*** Opening RECORDS SHOWN ***
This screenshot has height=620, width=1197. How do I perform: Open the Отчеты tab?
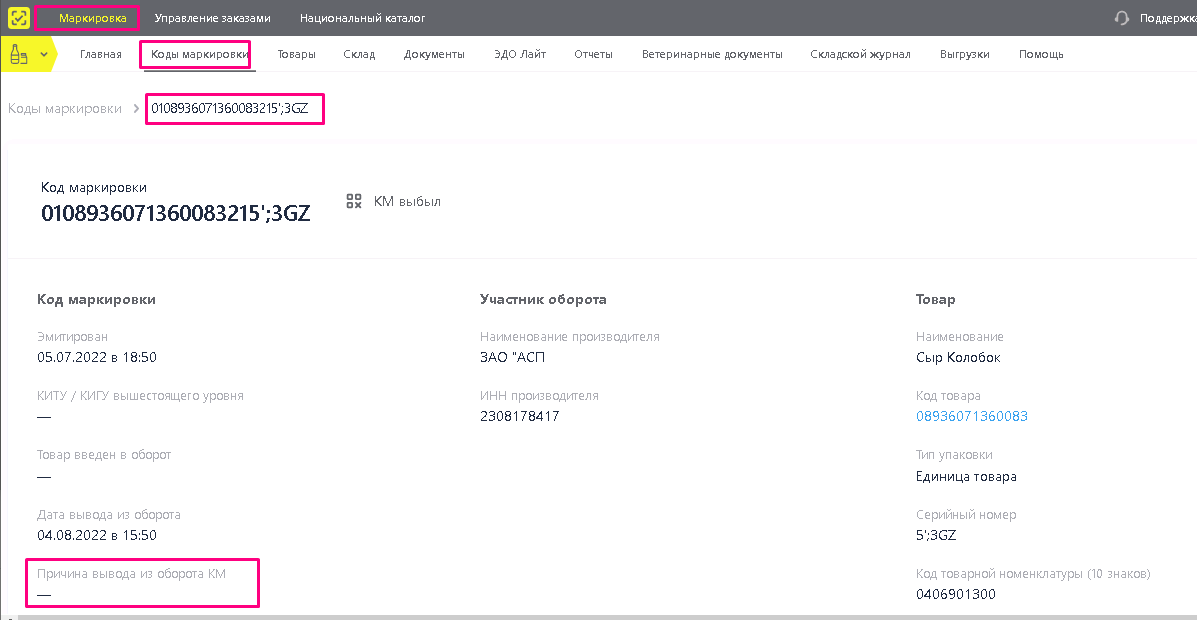(x=593, y=54)
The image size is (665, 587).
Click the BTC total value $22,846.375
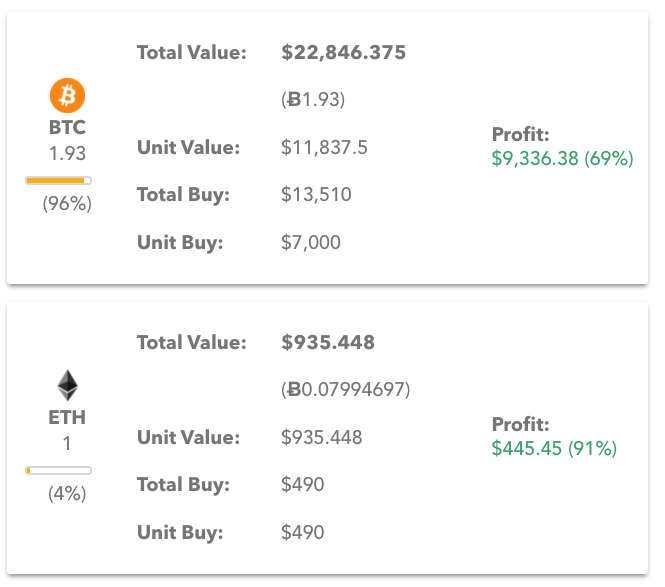344,53
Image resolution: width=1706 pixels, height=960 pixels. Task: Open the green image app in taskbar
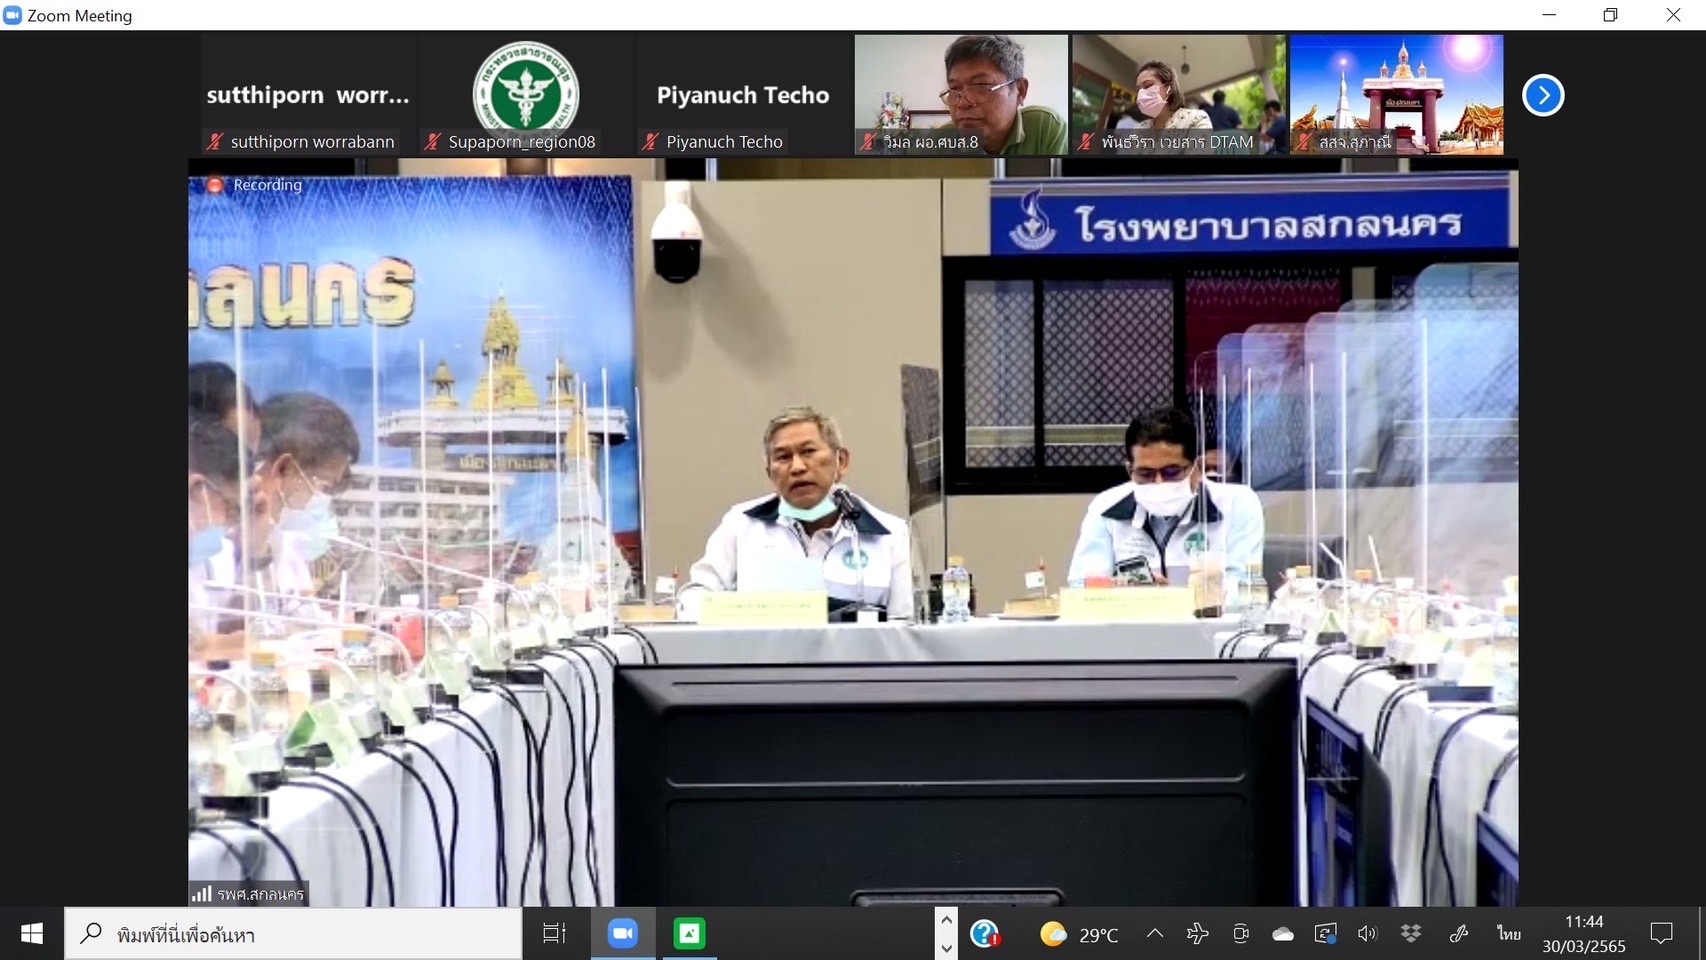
*** Closing RECORDS SHOWN ***
▶ _ABOUT THIS TASK_
Return the records verbatim, minus pictures.

▶ _RESULT OF THIS TASK_
This screenshot has height=620, width=1197. How do I perform: Open the Отчеты tab?
(x=593, y=54)
The image size is (665, 587).
Click the BTC total value $22,846.375
344,53
Image resolution: width=1706 pixels, height=960 pixels. Task: Open the green image app in taskbar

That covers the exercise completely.